- [Task set]:
1) In the tribunal decision below, shorten the paragraph that begins "The appellant is a national of India" or turn it into a list, keeping its main facts.
2) Write the next part of the tribunal decision below, starting after its final sentence.

- [Passage to read]:

= = =

THE IMMIGRATION ACTS

 

 

Heard at Field House

Oral Decision & Reasons Promulgated

On 8 August 2019

On 23 September 2019

 

 

 

Before

 

DEPUTY UPPER TRIBUNAL JUDGE JORDAN

 

 

Between

 

mr parjit singh

(ANONYMITY DIRECTION not made)

Appellant

and

 

Entry Clearance Officer - ukvs sheffield

Respondent

 

 

Representation :

For the Appellant: Mr A Barnfield, Counsel instructed by Bedfords Solicitors

For the Respondent: Mr C Avery, Senior Home Office Presenting Officer

 

 

DECISION AND REASONS

1.              The appellant is a national of India who was born on 15 June 1984. He appeals against the determination of First-tier Tribunal Judge Fox promulgated on 14 May 2019.

= = =

- [Recorded information]:

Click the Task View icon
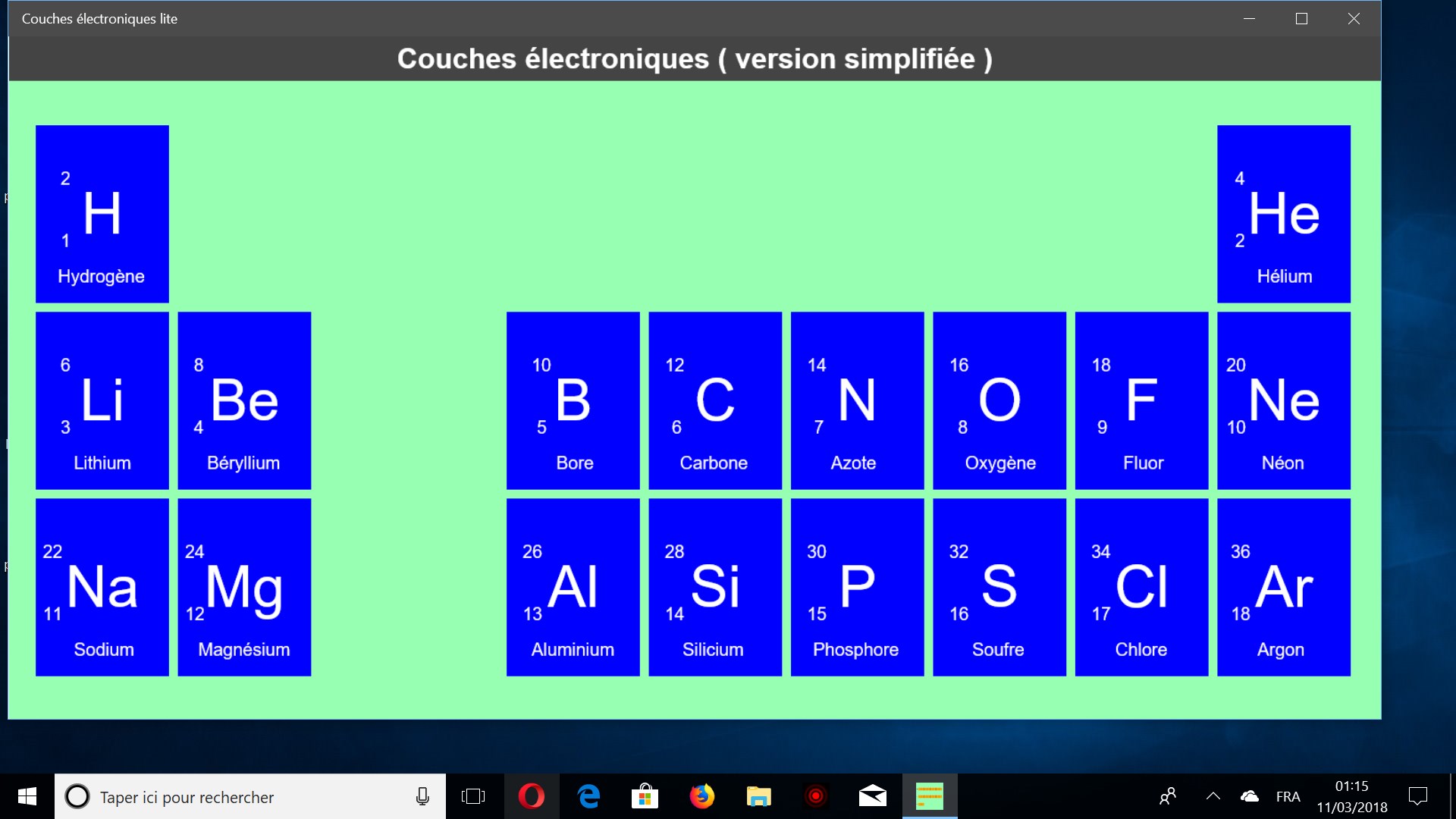Screen dimensions: 1456x819 click(x=473, y=796)
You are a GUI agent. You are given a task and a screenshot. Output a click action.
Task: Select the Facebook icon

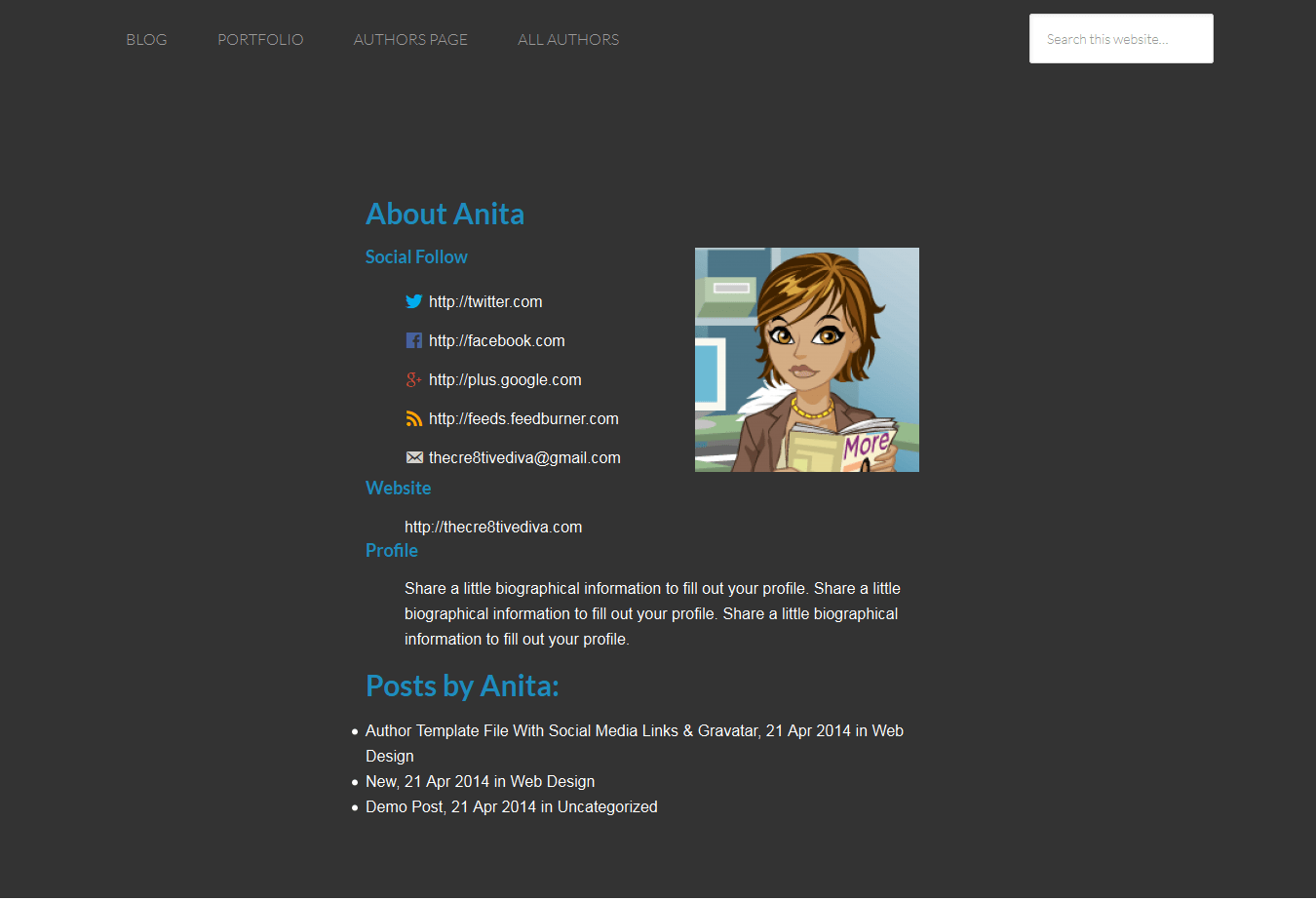coord(414,340)
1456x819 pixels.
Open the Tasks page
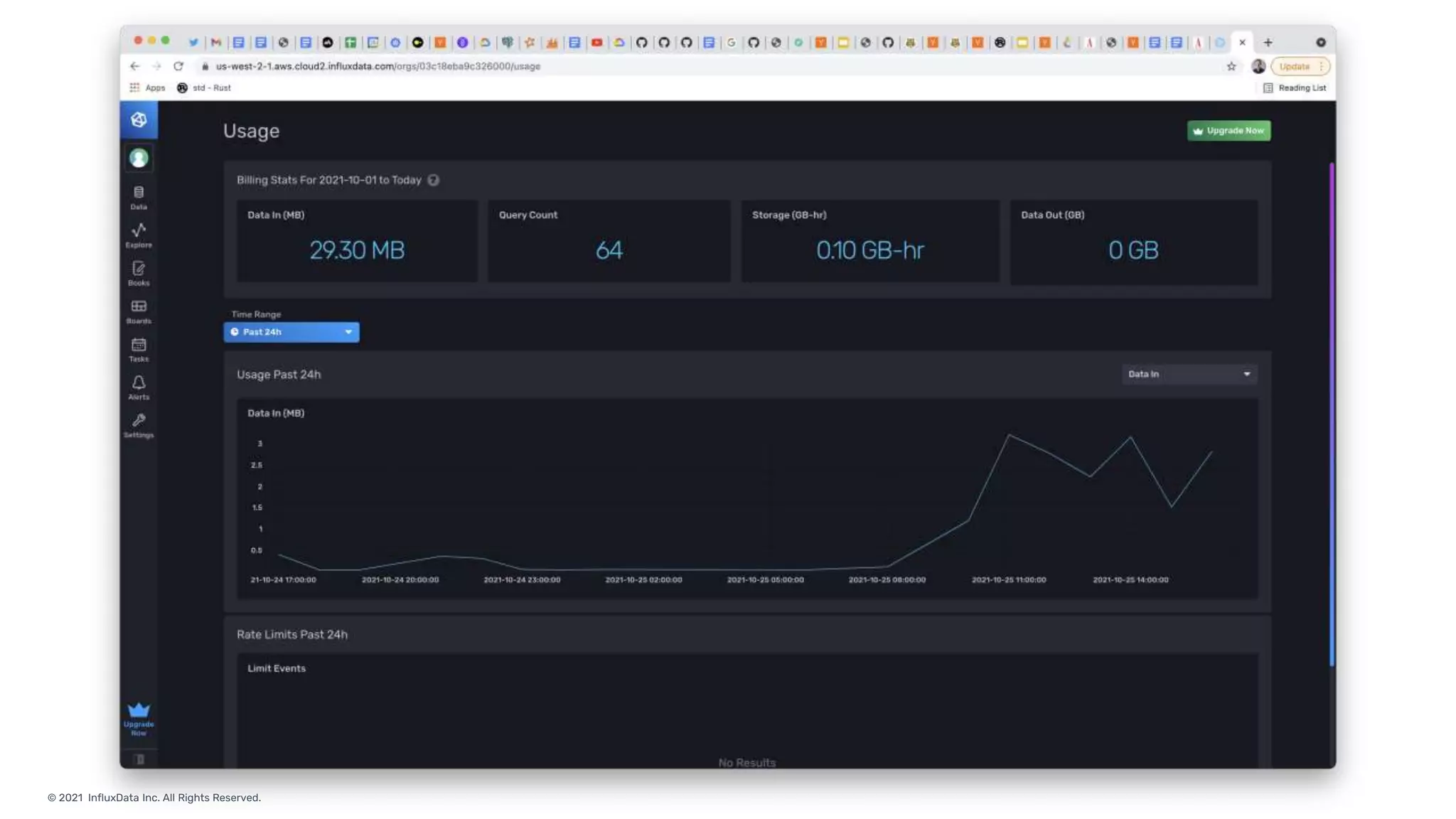(x=139, y=349)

= = =

- [Task-by-task results]:
1)
- The appellant is an Indian national, born on 15 June 1984.
- He appeals against First-tier Tribunal Judge Fox's determination, promulgated on 14 May 2019.

2)
2.              Curiously, there are two appeals before me. Of this, in granting permission, First-tier Tribunal Judge E.M. Simpson had this to say:

"These linked appeals concerned the same appellant who appealed against two separate ECO decisions, however it appeared from the Decision that by the time of hearing the parties agreed that one ECO decision was materially under appeal i.e. the later one of 30/04/2018, against which the appellant appealed on 17/05/2018. Why in the foregoing circumstances either the respondent had not withdrawn the earlier decision of 22/02/2018 or the appellant's earlier appeal, was not amplified. Save to state that it appeared that for all practical purposes that when determined the linked appeals sole focus was upon the substance of appeal number HU/11272/2018 in which so far as the Immigration Rules were concerned there had been agreed inter partes that the sole issue had been under Rule 320 (11)"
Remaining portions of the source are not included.